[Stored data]
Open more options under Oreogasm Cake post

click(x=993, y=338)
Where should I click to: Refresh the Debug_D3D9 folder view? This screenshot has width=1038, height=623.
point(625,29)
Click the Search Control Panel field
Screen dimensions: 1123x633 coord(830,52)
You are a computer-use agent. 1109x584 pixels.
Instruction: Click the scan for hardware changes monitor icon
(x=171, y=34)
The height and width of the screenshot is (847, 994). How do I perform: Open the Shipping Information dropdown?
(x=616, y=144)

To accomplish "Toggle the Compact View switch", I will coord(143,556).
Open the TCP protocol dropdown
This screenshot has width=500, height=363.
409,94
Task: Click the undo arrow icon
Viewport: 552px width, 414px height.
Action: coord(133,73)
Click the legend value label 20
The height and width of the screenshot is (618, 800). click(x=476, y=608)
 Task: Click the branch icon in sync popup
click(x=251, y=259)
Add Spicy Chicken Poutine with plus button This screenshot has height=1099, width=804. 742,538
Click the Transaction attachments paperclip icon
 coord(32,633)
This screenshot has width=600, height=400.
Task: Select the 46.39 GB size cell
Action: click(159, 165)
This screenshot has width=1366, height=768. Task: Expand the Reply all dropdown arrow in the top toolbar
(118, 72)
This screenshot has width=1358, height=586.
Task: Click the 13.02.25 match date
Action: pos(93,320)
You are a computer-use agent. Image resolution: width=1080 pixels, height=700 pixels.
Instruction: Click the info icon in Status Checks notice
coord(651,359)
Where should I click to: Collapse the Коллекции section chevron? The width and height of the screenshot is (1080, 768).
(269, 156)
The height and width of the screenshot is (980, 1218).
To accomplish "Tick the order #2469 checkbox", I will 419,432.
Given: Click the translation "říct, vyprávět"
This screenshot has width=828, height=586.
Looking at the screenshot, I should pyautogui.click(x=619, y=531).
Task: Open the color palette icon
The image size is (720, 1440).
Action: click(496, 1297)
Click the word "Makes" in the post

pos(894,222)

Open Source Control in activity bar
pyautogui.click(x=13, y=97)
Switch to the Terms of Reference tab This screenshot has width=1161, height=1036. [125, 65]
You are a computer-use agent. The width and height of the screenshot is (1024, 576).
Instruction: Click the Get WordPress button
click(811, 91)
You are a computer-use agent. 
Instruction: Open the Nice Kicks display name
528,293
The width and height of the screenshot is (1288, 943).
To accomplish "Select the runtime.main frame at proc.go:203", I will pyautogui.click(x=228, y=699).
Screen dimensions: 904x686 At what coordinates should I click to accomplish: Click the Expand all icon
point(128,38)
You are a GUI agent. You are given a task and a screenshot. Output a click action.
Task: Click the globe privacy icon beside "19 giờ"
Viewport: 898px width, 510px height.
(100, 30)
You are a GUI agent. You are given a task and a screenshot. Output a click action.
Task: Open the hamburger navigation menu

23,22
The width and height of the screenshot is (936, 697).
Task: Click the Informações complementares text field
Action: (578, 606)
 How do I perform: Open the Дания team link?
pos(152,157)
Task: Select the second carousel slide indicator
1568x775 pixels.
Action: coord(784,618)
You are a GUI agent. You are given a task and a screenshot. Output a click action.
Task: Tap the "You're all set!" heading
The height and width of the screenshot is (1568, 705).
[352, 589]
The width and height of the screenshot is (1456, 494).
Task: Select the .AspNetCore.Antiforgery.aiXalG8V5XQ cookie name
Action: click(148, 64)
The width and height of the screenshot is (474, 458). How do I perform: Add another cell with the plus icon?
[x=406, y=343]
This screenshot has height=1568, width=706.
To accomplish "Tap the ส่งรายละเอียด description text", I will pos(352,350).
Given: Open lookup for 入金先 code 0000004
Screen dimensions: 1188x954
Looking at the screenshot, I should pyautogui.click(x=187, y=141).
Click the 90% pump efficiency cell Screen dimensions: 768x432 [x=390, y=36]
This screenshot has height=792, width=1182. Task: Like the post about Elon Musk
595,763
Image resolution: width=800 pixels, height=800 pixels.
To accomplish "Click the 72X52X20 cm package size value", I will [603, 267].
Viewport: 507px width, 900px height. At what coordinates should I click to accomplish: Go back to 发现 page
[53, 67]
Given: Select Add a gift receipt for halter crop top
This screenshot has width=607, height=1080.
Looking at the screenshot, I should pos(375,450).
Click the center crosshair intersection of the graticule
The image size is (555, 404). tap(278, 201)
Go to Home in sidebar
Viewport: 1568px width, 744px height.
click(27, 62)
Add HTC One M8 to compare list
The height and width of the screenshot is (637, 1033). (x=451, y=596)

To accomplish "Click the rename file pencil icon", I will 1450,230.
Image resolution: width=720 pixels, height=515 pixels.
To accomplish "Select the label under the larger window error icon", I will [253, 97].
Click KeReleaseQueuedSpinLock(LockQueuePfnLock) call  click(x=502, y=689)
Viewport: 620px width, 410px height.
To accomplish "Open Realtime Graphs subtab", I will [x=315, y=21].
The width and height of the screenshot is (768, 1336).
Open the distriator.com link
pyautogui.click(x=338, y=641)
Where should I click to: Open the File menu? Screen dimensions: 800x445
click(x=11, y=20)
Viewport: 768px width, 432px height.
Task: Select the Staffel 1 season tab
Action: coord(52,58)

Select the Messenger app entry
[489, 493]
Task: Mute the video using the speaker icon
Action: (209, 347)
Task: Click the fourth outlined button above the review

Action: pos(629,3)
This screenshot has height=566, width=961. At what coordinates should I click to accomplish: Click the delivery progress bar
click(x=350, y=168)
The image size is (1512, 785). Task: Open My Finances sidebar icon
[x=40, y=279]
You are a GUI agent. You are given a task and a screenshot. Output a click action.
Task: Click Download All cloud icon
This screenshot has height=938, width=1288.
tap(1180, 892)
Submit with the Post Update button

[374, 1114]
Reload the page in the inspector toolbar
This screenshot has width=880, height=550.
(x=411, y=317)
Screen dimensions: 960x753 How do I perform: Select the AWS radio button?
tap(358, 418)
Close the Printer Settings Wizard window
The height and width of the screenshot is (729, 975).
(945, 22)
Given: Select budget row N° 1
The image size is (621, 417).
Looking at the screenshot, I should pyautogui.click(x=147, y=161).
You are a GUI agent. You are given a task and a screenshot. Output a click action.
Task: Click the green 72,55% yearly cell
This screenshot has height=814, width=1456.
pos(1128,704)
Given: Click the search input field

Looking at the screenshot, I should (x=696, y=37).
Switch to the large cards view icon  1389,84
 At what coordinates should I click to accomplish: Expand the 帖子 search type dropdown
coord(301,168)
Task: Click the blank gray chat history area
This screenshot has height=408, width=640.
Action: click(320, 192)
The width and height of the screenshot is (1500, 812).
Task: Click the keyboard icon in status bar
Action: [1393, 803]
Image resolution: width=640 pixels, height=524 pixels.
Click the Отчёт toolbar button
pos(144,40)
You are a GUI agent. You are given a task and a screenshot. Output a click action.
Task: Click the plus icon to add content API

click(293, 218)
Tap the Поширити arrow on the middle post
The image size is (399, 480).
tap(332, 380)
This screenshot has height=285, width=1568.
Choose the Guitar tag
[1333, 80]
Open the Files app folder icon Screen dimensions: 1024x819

**EXERCISE INSTRUCTIONS**
From the data, list each line in which the string "computer" appears.

**OUTPUT OF THE TASK**
You are a computer-use agent. 1109x584 pixels.
You are a computer-use agent. Image resolution: width=1080 pixels, height=700 pixels.
You are a computer-use agent. The width and height of the screenshot is (1024, 576).
You are a computer-use agent. 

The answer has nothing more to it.